W książce znalazł się również obszerny wywiad z Jarosławem Kaczyńskim. Prezes PiS odniósł się w nim do wyborów ideowych Leszka Długosza. Lider partii rządzącej zauważył, że drogi artysty rozeszły się z Piwnicą pod Baranami i - jak stwierdził - "pewnie nie było w tym przypadku".
- Z mojego punktu widzenia Leszek Długosz stanął po właściwiej stronie. Ogromnie to cenię, bo ten wybór był niesłychanie trudny. Przecież strona przeciwna zawsze miała i ma po dziś dzień przewagę - jeśli chodzi zarówno o liczebność, jak i o zasoby, siłę oddziaływania na społeczeństwo, zdolność do nadawania pozycji, dystrybucji prestiżu - powiedział Jarosław Kaczyński.
Prezes PiS ocenił również, że "mamy dziś bardzo poważny kryzys cywilizacji chrześcijańskiej". - Przejawy tego kryzysu są ewidentne, niemal podręcznikowe, zgodne z tym, co napisano w najważniejszych dziełach na ten temat - mówił lider Zjednoczonej Prawicy.
- Jeśli nasza cywilizacja się nie zawali - a nie ma możliwości, by utrzymała się inaczej niż w oparciu o wartości chrześcijańskie - to artyści tacy jak Leszek Długosz znajdą się po stronie zwycięzców - dodał.

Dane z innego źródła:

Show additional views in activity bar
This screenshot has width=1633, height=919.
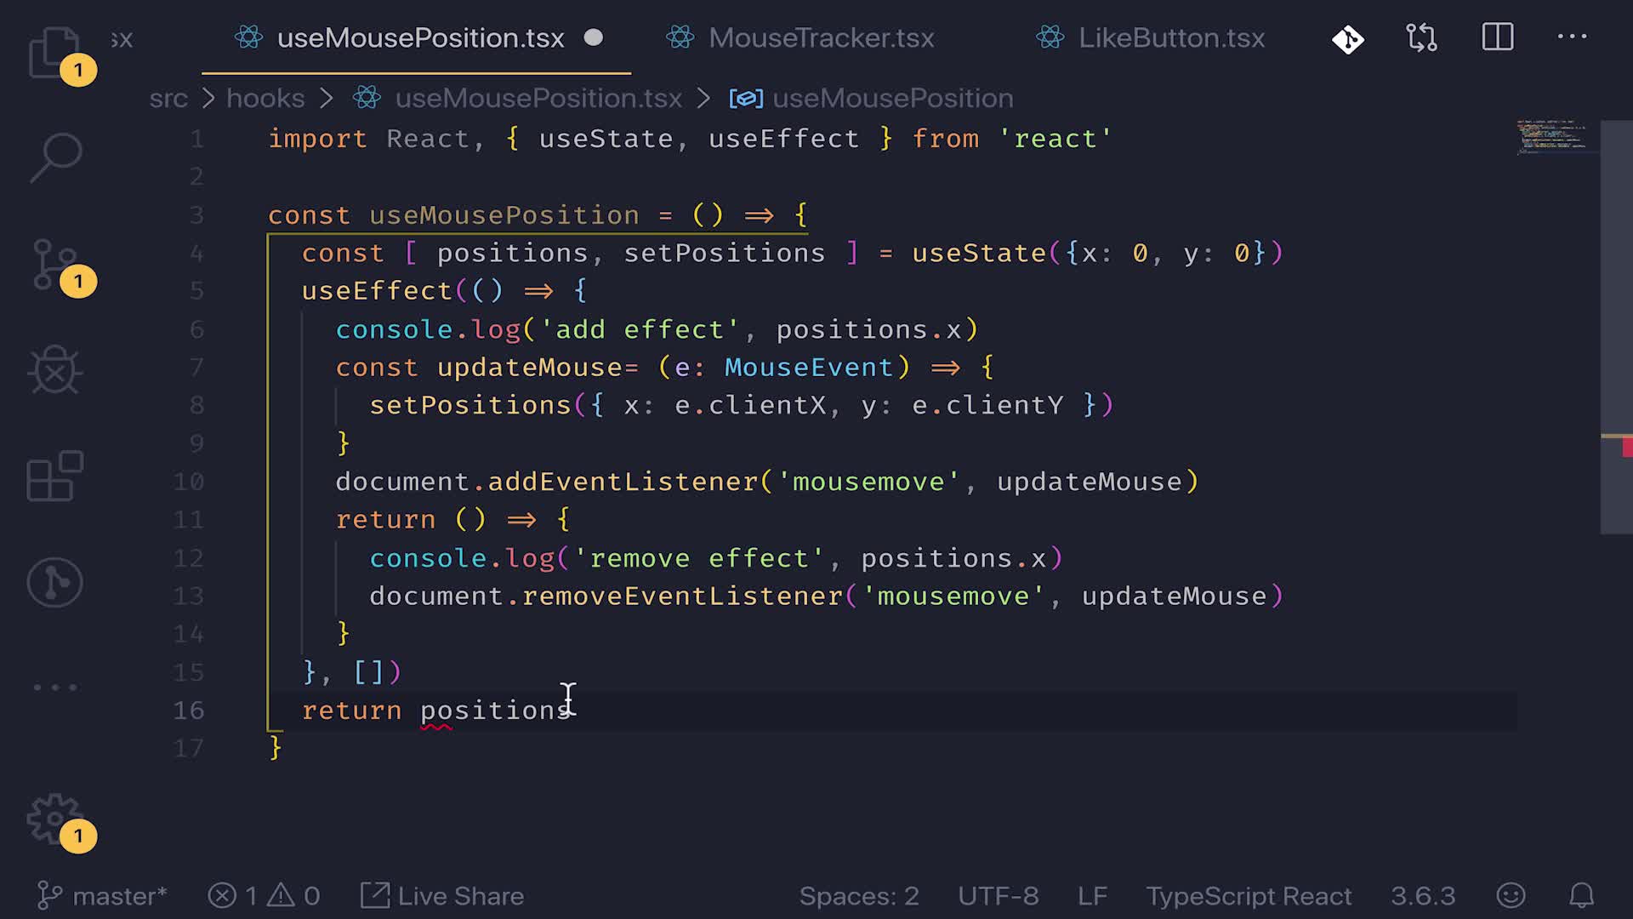(x=54, y=687)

Zobacz także: Kaczyński "odstrzeli" Gowina? Aleksander Kwaśniewski komentuje
"To nie ma tu zastosowania"
Jarosław Kaczyński w wywiadzie odniósł się też do kwestii swojego wieku. Zapoczątkowała to uwaga, że pochodzą z Leszkiem Długoszem z tej samej dekady. - Roczniki z lat 40. trzymają się mocno - podkreślił prezes PiS.
- Wysyłanie nas do jasnego diabła - za pomocą słowa "dziaders" - nie ma tu zastosowania. Zresztą słowo to jest niezwykle rozciągliwe i często używa się go w stosunku do znacznie młodszych od nas - skomentował żartobliwie lider partii rządzącej.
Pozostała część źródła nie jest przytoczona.